PROBLEM REQUIREMENTS
Your task is to copy every line below that contains the word "pixels".

Stored items
━━━

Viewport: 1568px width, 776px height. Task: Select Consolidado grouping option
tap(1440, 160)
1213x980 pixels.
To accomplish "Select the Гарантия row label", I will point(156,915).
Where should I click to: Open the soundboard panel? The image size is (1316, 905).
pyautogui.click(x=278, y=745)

━━━

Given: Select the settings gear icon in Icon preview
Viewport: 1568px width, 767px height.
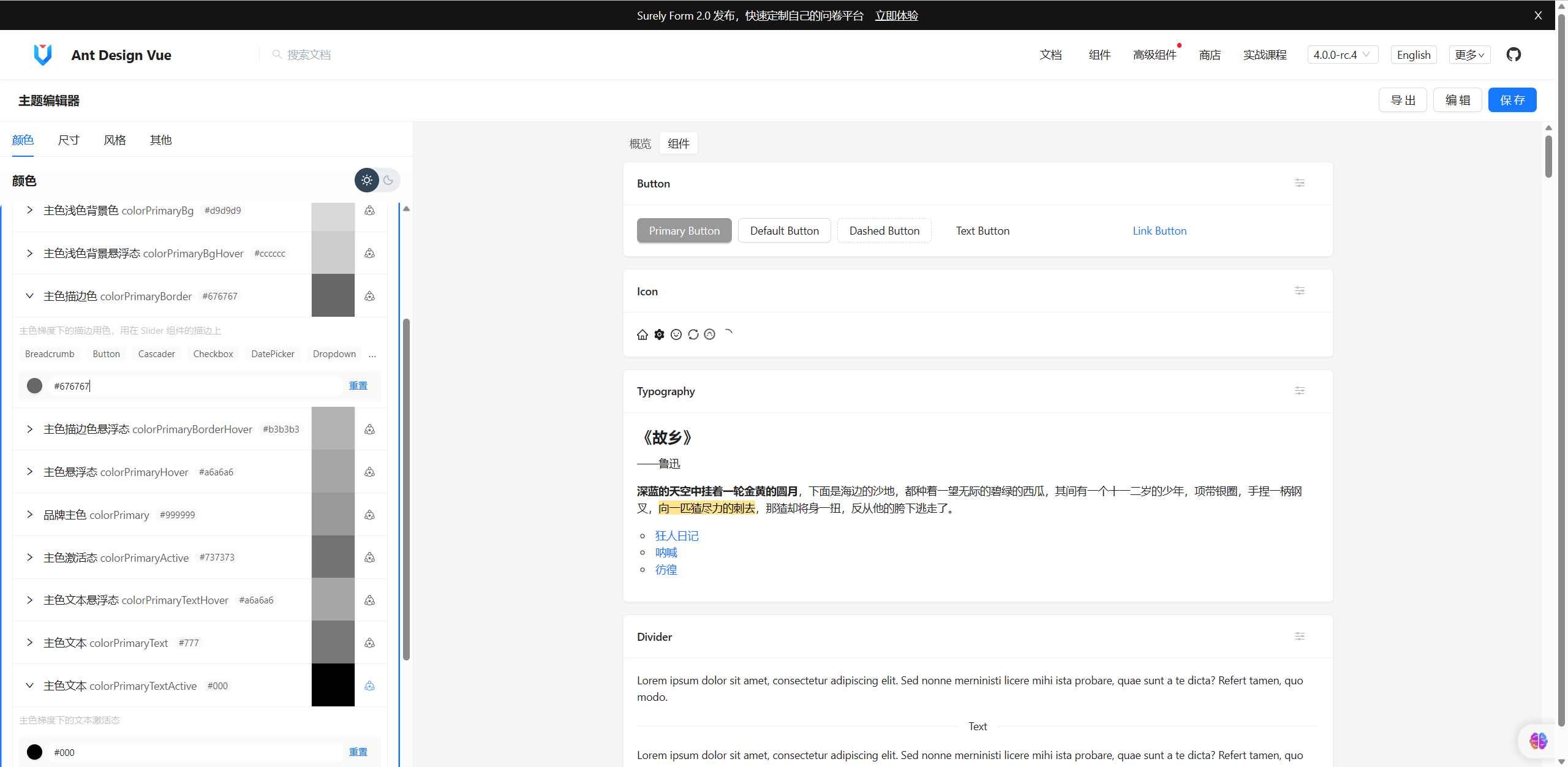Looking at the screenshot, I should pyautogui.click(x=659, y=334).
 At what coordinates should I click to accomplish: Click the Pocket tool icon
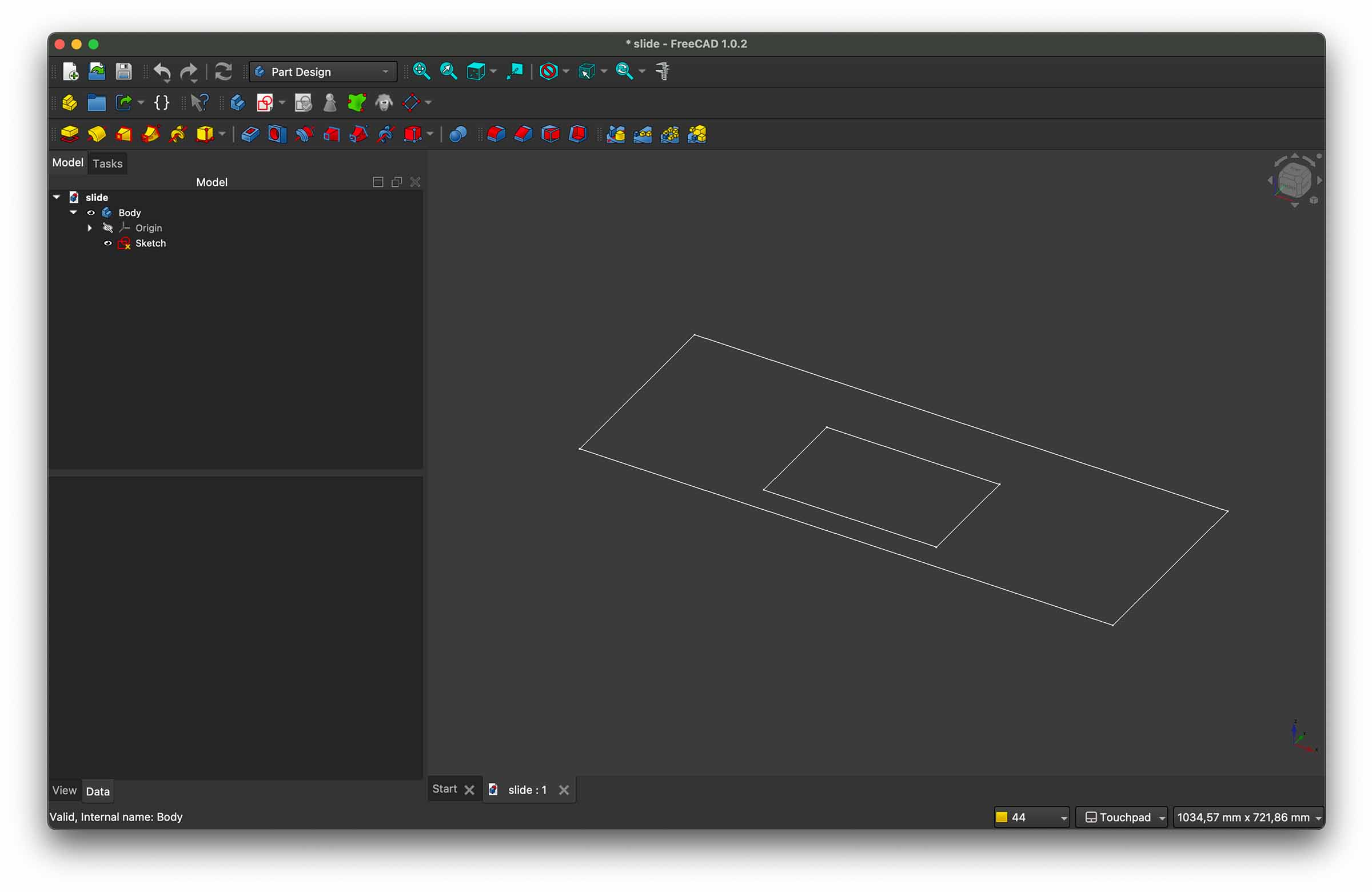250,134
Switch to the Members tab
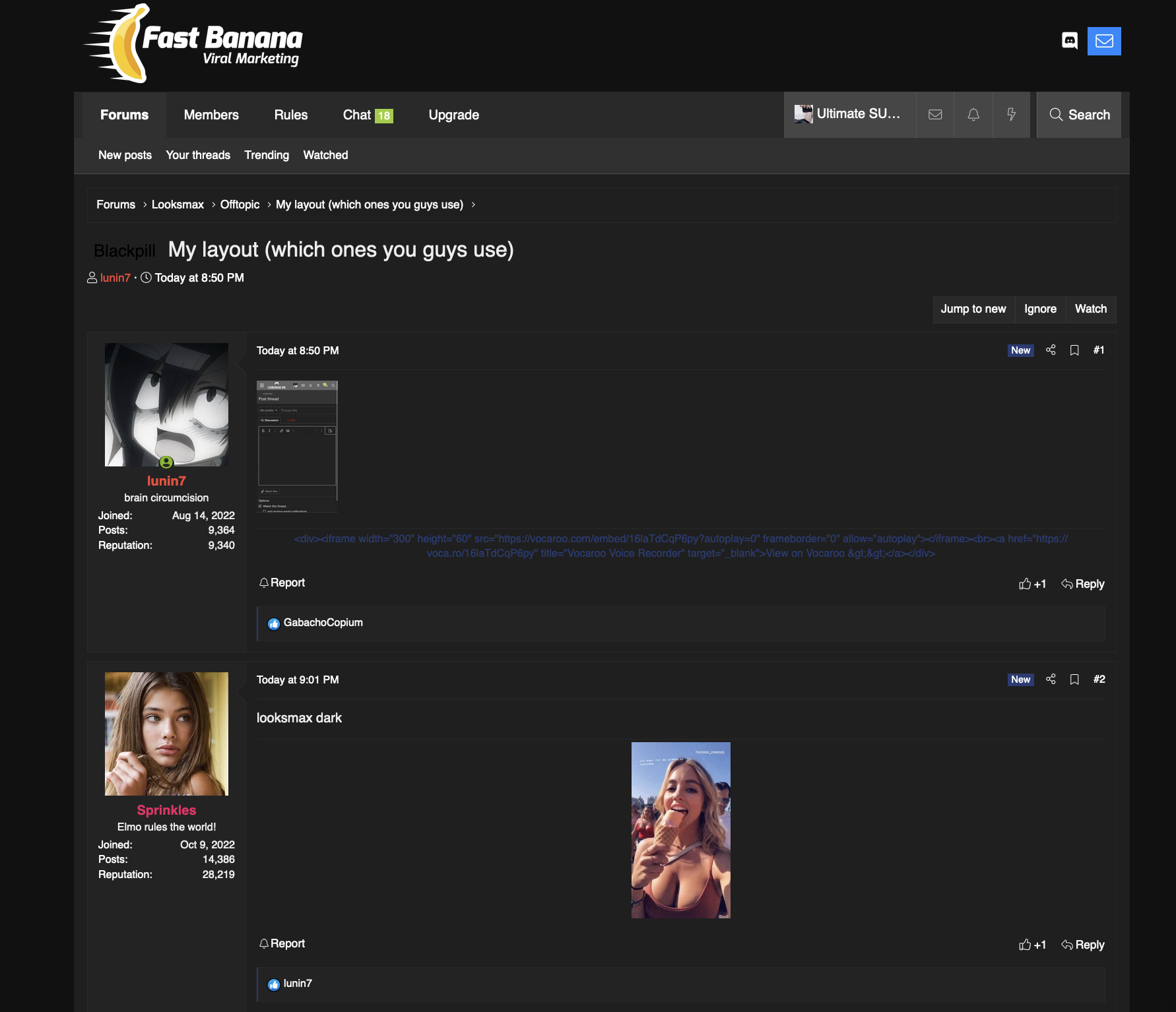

━━━

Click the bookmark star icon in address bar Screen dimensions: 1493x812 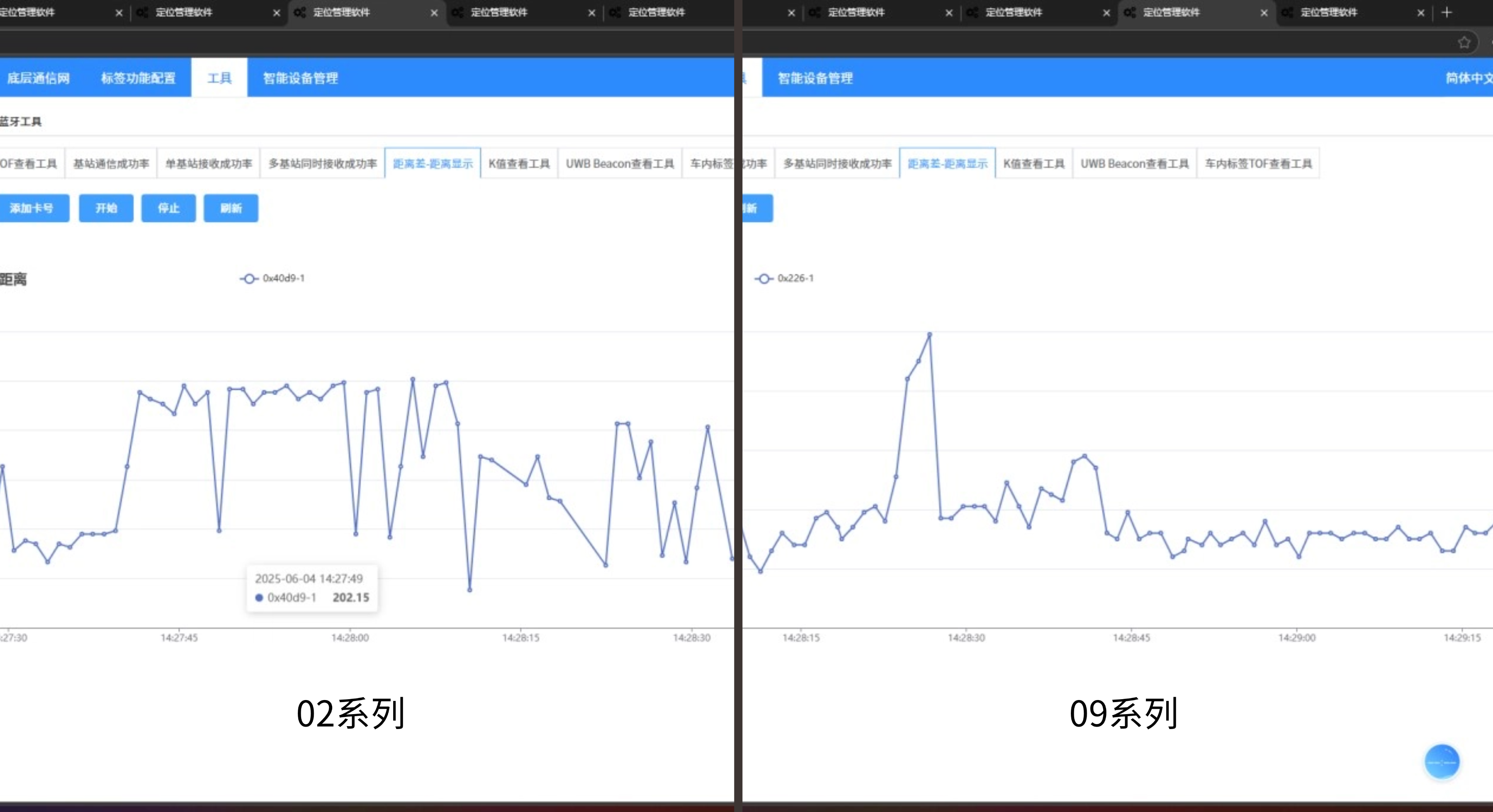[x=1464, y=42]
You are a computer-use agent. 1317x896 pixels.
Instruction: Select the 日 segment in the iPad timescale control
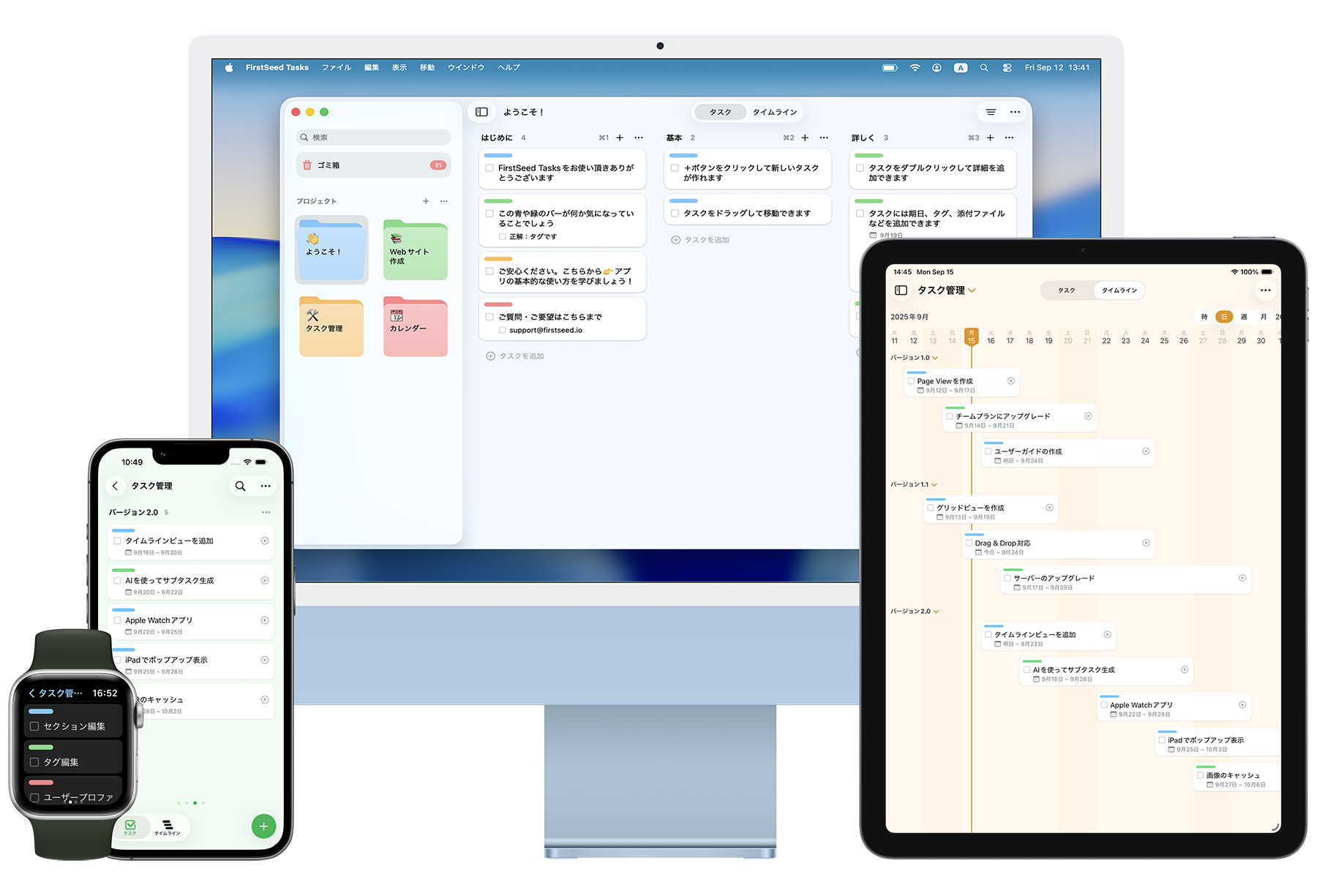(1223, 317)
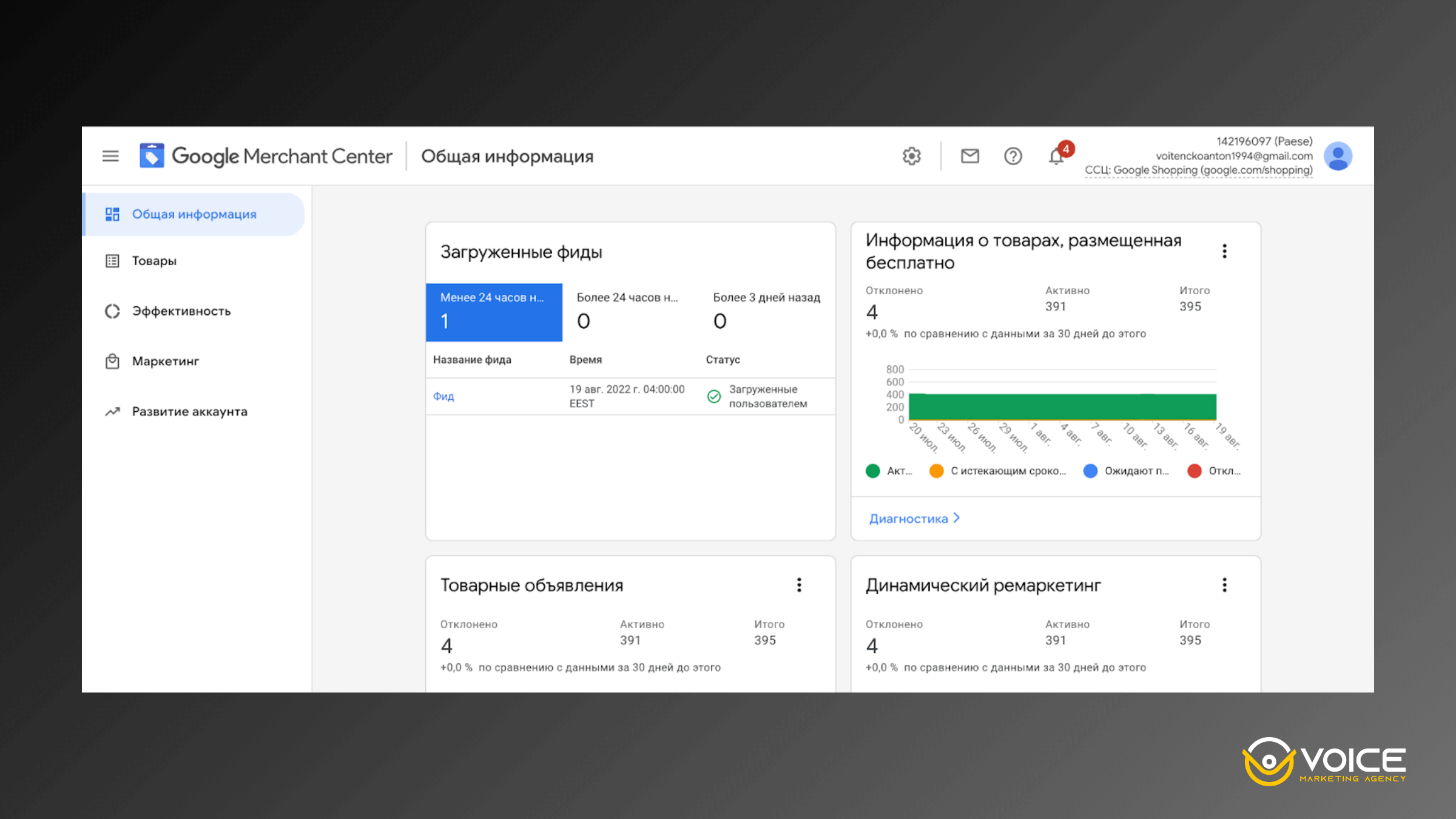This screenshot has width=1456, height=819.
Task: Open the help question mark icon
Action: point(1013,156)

━━━

RESPONSE
1213x980 pixels.
You are a computer-use agent. 1317x896 pixels.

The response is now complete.